> Set task:
Reproduce every one of the following rows verbatim and in their original order.

> Supplied material:

▬▬▬▬▬▬▬▬▬▬

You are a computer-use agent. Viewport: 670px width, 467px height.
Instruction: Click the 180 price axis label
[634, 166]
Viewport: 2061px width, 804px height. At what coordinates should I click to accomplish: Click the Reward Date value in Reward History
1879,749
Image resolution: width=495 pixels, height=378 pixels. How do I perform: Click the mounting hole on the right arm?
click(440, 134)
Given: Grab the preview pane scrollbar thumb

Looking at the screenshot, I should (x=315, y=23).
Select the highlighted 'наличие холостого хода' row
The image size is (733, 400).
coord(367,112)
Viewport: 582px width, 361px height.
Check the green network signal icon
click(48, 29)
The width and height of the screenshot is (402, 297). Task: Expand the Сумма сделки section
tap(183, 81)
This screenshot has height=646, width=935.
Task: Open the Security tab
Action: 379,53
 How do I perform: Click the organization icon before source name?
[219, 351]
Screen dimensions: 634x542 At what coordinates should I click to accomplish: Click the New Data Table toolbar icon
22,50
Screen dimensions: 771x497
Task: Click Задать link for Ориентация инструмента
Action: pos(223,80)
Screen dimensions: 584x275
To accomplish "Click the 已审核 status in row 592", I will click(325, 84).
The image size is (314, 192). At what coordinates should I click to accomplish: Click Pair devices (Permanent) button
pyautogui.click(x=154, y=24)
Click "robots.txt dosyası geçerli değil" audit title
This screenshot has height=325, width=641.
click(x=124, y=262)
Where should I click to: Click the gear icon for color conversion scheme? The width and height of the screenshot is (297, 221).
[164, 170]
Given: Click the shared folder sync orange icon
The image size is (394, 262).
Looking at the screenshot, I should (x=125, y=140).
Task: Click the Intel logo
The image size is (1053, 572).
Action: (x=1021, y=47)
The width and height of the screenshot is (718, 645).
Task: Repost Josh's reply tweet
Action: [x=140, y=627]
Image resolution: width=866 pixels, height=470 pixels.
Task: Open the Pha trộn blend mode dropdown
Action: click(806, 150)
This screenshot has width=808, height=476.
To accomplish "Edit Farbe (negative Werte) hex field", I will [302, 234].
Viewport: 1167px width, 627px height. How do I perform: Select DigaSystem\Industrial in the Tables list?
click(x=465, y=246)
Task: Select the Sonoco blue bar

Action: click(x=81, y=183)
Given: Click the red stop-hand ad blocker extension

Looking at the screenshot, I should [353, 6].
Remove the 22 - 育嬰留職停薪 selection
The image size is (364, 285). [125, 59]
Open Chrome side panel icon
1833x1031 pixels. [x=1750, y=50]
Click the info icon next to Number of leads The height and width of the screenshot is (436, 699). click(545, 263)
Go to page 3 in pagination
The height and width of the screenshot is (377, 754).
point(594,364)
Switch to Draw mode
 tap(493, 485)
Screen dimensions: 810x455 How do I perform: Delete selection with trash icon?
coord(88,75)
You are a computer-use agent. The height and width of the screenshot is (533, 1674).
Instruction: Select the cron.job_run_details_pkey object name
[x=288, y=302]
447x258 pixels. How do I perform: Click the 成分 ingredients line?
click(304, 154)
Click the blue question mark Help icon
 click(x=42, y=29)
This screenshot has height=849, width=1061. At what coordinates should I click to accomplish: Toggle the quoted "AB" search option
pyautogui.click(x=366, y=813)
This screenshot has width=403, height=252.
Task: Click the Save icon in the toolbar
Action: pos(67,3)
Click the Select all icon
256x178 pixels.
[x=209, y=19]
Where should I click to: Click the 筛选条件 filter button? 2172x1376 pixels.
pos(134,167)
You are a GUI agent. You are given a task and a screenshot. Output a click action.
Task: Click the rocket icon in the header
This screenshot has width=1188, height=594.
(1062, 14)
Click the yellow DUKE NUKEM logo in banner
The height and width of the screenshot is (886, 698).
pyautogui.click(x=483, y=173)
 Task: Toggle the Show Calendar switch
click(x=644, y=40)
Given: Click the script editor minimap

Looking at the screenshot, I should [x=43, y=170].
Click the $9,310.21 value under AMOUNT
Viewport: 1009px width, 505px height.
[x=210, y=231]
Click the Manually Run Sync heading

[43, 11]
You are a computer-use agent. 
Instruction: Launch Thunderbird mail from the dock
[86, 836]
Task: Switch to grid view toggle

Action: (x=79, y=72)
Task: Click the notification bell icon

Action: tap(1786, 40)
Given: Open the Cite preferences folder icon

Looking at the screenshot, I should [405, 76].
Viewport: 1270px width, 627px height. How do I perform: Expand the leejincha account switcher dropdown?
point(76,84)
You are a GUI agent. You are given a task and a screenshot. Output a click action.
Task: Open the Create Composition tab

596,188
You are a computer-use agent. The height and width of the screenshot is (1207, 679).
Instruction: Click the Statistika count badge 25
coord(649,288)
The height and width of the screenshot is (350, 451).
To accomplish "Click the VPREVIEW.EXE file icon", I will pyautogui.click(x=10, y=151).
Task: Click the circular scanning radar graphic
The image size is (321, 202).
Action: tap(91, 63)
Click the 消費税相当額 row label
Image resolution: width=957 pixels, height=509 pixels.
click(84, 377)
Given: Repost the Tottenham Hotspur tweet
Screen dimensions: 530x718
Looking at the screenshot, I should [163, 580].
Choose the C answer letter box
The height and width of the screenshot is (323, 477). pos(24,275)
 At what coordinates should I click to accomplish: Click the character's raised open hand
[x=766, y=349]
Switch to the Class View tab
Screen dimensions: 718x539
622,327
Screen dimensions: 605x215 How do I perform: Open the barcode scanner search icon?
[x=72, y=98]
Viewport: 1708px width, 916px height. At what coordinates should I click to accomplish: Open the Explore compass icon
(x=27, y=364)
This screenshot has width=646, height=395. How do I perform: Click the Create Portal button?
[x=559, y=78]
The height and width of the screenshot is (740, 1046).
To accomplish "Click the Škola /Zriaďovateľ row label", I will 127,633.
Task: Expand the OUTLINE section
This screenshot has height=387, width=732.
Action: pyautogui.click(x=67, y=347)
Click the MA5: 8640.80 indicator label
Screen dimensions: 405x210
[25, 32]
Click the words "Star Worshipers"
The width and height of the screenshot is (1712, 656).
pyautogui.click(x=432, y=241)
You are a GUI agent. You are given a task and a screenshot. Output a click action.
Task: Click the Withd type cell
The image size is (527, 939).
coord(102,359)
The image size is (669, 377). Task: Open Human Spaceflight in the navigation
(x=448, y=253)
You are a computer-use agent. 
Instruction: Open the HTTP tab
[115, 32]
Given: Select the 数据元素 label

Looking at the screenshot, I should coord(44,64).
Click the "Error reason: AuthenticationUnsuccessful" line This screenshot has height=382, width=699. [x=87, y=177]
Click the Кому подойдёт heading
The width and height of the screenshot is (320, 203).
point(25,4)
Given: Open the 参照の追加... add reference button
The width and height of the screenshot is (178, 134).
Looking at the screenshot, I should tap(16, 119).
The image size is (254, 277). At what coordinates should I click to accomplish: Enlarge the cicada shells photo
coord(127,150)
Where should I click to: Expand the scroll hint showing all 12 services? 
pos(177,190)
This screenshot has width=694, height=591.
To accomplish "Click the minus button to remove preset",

▬▬▬▬▬▬▬▬▬▬

> Reply to the exercise:
You are a computer-use agent. Viewport: 670px width, 467px height.
Instruction: Click the 180 price axis label
[634, 166]
Viewport: 2061px width, 804px height. At what coordinates should I click to accomplish: Click the Reward Date value in Reward History
1879,749
Image resolution: width=495 pixels, height=378 pixels. How do I perform: Click the mounting hole on the right arm?
click(440, 134)
Given: Grab the preview pane scrollbar thumb

Looking at the screenshot, I should (x=315, y=23).
Select the highlighted 'наличие холостого хода' row
The image size is (733, 400).
coord(367,112)
Viewport: 582px width, 361px height.
Check the green network signal icon
click(48, 29)
The width and height of the screenshot is (402, 297). Task: Expand the Сумма сделки section
tap(183, 81)
This screenshot has height=646, width=935.
Task: Open the Security tab
Action: 379,53
 How do I perform: Click the organization icon before source name?
[219, 351]
Screen dimensions: 634x542 At what coordinates should I click to accomplish: Click the New Data Table toolbar icon
22,50
Screen dimensions: 771x497
Task: Click Задать link for Ориентация инструмента
Action: pos(223,80)
Screen dimensions: 584x275
To accomplish "Click the 已审核 status in row 592", I will click(325, 84).
The image size is (314, 192). At what coordinates should I click to accomplish: Click Pair devices (Permanent) button
pyautogui.click(x=154, y=24)
Click "robots.txt dosyası geçerli değil" audit title
This screenshot has height=325, width=641.
click(x=124, y=262)
Where should I click to: Click the gear icon for color conversion scheme? The width and height of the screenshot is (297, 221).
[164, 170]
Given: Click the shared folder sync orange icon
The image size is (394, 262).
Looking at the screenshot, I should (x=125, y=140).
Task: Click the Intel logo
The image size is (1053, 572).
Action: (x=1021, y=47)
The width and height of the screenshot is (718, 645).
Task: Repost Josh's reply tweet
Action: [x=140, y=627]
Image resolution: width=866 pixels, height=470 pixels.
Task: Open the Pha trộn blend mode dropdown
Action: click(806, 150)
This screenshot has width=808, height=476.
To accomplish "Edit Farbe (negative Werte) hex field", I will [302, 234].
Viewport: 1167px width, 627px height. How do I perform: Select DigaSystem\Industrial in the Tables list?
click(x=465, y=246)
Task: Select the Sonoco blue bar

Action: click(x=81, y=183)
Given: Click the red stop-hand ad blocker extension

Looking at the screenshot, I should [353, 6].
Remove the 22 - 育嬰留職停薪 selection
The image size is (364, 285). [125, 59]
Open Chrome side panel icon
1833x1031 pixels. [x=1750, y=50]
Click the info icon next to Number of leads The height and width of the screenshot is (436, 699). click(545, 263)
Go to page 3 in pagination
The height and width of the screenshot is (377, 754).
point(594,364)
Switch to Draw mode
 tap(493, 485)
Screen dimensions: 810x455 How do I perform: Delete selection with trash icon?
coord(88,75)
You are a computer-use agent. The height and width of the screenshot is (533, 1674).
Instruction: Select the cron.job_run_details_pkey object name
[x=288, y=302]
447x258 pixels. How do I perform: Click the 成分 ingredients line?
click(304, 154)
Click the blue question mark Help icon
 click(x=42, y=29)
This screenshot has height=849, width=1061. At what coordinates should I click to accomplish: Toggle the quoted "AB" search option
pyautogui.click(x=366, y=813)
This screenshot has width=403, height=252.
Task: Click the Save icon in the toolbar
Action: pos(67,3)
Click the Select all icon
256x178 pixels.
[x=209, y=19]
Where should I click to: Click the 筛选条件 filter button? 2172x1376 pixels.
pos(134,167)
You are a GUI agent. You are given a task and a screenshot. Output a click action.
Task: Click the rocket icon in the header
This screenshot has width=1188, height=594.
(1062, 14)
Click the yellow DUKE NUKEM logo in banner
The height and width of the screenshot is (886, 698).
pyautogui.click(x=483, y=173)
 Task: Toggle the Show Calendar switch
click(x=644, y=40)
Given: Click the script editor minimap

Looking at the screenshot, I should [x=43, y=170].
Click the $9,310.21 value under AMOUNT
Viewport: 1009px width, 505px height.
[x=210, y=231]
Click the Manually Run Sync heading

[43, 11]
You are a computer-use agent. 
Instruction: Launch Thunderbird mail from the dock
[86, 836]
Task: Switch to grid view toggle

Action: (x=79, y=72)
Task: Click the notification bell icon

Action: tap(1786, 40)
Given: Open the Cite preferences folder icon

Looking at the screenshot, I should [405, 76].
Viewport: 1270px width, 627px height. How do I perform: Expand the leejincha account switcher dropdown?
point(76,84)
You are a GUI agent. You are given a task and a screenshot. Output a click action.
Task: Open the Create Composition tab

596,188
You are a computer-use agent. The height and width of the screenshot is (1207, 679).
Instruction: Click the Statistika count badge 25
coord(649,288)
The height and width of the screenshot is (350, 451).
To accomplish "Click the VPREVIEW.EXE file icon", I will pyautogui.click(x=10, y=151).
Task: Click the circular scanning radar graphic
The image size is (321, 202).
Action: tap(91, 63)
Click the 消費税相当額 row label
Image resolution: width=957 pixels, height=509 pixels.
click(84, 377)
Given: Repost the Tottenham Hotspur tweet
Screen dimensions: 530x718
Looking at the screenshot, I should [163, 580].
Choose the C answer letter box
The height and width of the screenshot is (323, 477). pos(24,275)
 At what coordinates should I click to accomplish: Click the character's raised open hand
[x=766, y=349]
Switch to the Class View tab
Screen dimensions: 718x539
622,327
Screen dimensions: 605x215 How do I perform: Open the barcode scanner search icon?
[x=72, y=98]
Viewport: 1708px width, 916px height. At what coordinates should I click to accomplish: Open the Explore compass icon
(x=27, y=364)
This screenshot has width=646, height=395. How do I perform: Click the Create Portal button?
[x=559, y=78]
The height and width of the screenshot is (740, 1046).
To accomplish "Click the Škola /Zriaďovateľ row label", I will 127,633.
Task: Expand the OUTLINE section
This screenshot has height=387, width=732.
Action: pyautogui.click(x=67, y=347)
Click the MA5: 8640.80 indicator label
Screen dimensions: 405x210
[25, 32]
Click the words "Star Worshipers"
The width and height of the screenshot is (1712, 656).
pyautogui.click(x=432, y=241)
You are a GUI agent. You are given a task and a screenshot. Output a click action.
Task: Click the Withd type cell
The image size is (527, 939).
coord(102,359)
The image size is (669, 377). Task: Open Human Spaceflight in the navigation
(x=448, y=253)
You are a computer-use agent. 
Instruction: Open the HTTP tab
[115, 32]
Given: Select the 数据元素 label

Looking at the screenshot, I should coord(44,64).
Click the "Error reason: AuthenticationUnsuccessful" line This screenshot has height=382, width=699. [x=87, y=177]
Click the Кому подойдёт heading
The width and height of the screenshot is (320, 203).
point(25,4)
Given: Open the 参照の追加... add reference button
The width and height of the screenshot is (178, 134).
Looking at the screenshot, I should tap(16, 119).
The image size is (254, 277). At what coordinates should I click to accomplish: Enlarge the cicada shells photo
coord(127,150)
Where should I click to: Expand the scroll hint showing all 12 services? 
pos(177,190)
This screenshot has width=694, height=591.
To accomplish "Click the minus button to remove preset",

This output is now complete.